Actually Greg the frog is the same as that in a NO 6. A frog does not change angles or curve For these styles of switches. If AC did what I think they did they are the one and the same frog much like the 1 to 1 RR are. The frogs are set differently for the Y switch. It is set and centered in the track verses a regular switch which is offset to the angle of the turnout side making a right or left hand switch. Measure the length of the frogs you will see they are the same length. Measure the heel of the switch spread and the toe of the frog spread of a NO6 and a Wye bet they are the same. If you look at the wye switch each stock rail bends to opposite directions there fore forming the wye structure. Later RJD


----------



## Nohandles (Jan 2, 2009)

I'm waiting to hear back from Tran Li on the upgrade kits. Hopefully they will tell me the same kit works for either.


----------



## aceinspp (Jan 2, 2008)

Doug we did some comparisons tonight and the switch inserts will not fit the wye switch. As usual AC did something funny here. Later RJD


----------



## Greg Elmassian (Jan 3, 2008)

Well, the wye frog is WAY different, I will try to measure the frog number this weekend. R.J. had me running around in the dark tonight taking pictures of the frogs. 

Regards, Greg


----------



## Nohandles (Jan 2, 2009)

I thought you all would be interested in the response from Train Li. It conferms that the kit will fit the Wye too. 

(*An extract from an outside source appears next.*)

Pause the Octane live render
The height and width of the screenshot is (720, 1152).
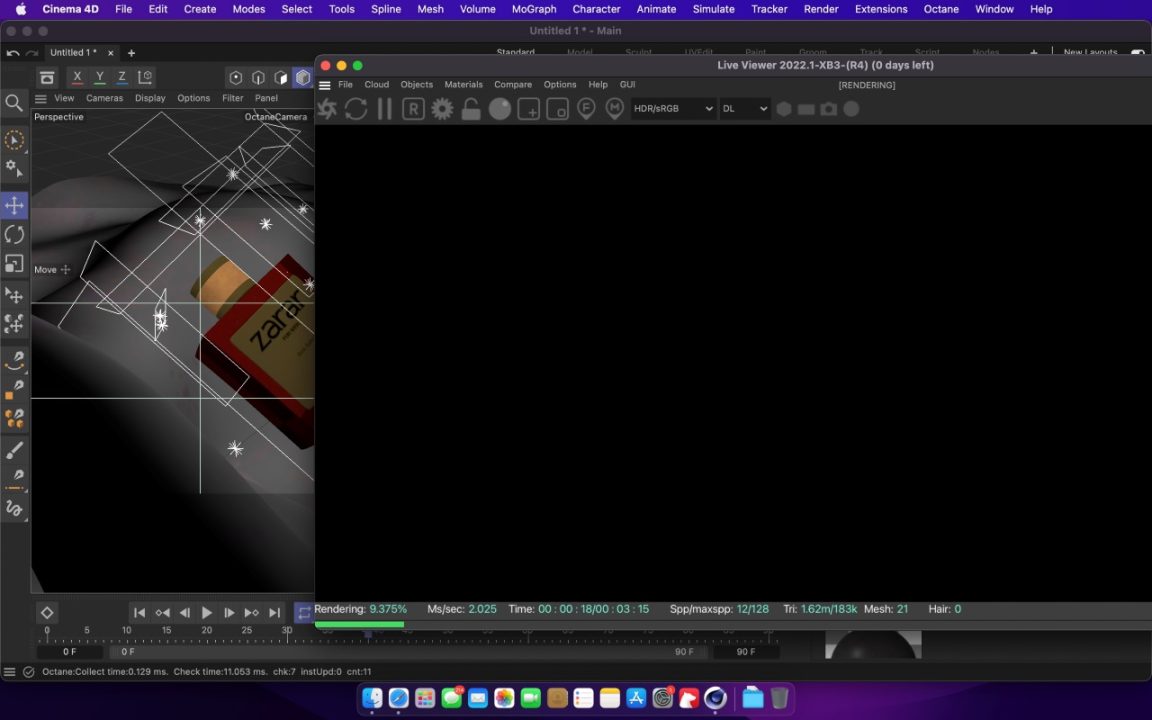[x=384, y=108]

Thanks for your interest. They are on order and should come with the next shipment – as always in life all in the sudden we had a surge in sales for the #6 and it run out quicker than anticipated – sorry for that. We were told that the next shipment leaves Monday and should be here within a few days.
The #6 wye uses the same frog, therefore the improvement should work there as well.
Doug


----------



## Greg Elmassian (Jan 3, 2008)

I'll post pictures today, the wye frog is NOT the same by a long shot. I think they made the same assumption that R.J. did, that the #6 wye has a #6 frog. 

If I follow the definition of a forg number, i.e. the ratio of the distance from the point of frog to the width between the rails at that distance measured, this is NOT a #6 frog. 

So, if the definition of a #6 switch is that it has a #6 frog, I submit this is not a #6 wye. 

Regards, Greg


----------



## Nohandles (Jan 2, 2009)

Thanks Greg for the clarification. Guess I figure out what to do when I get it tomorrow.


----------



## Greg Elmassian (Jan 3, 2008)

Here's a frog on a normal #6 switch:










Here's a measurement of the frog (rough), 3 inches out:









And the frog width (at 3 inches out) 










About 1/2 inch in 3 inches = 1 in 6, i.e. a #6 frog.

Now to the wye:











Rough measurement out 3 inches (notice how much shorter the frog is?) You are not even on the frog, but ok for calculation











Width at 3" out: 











Call that 1-1/8"? so 3/1.125 = 2.67 so this is sharper than a #3 frog.


Now, it should be obvious that the frogs are completely different, and the Train-Li insert will not fit (I have other pictures, it does not fit).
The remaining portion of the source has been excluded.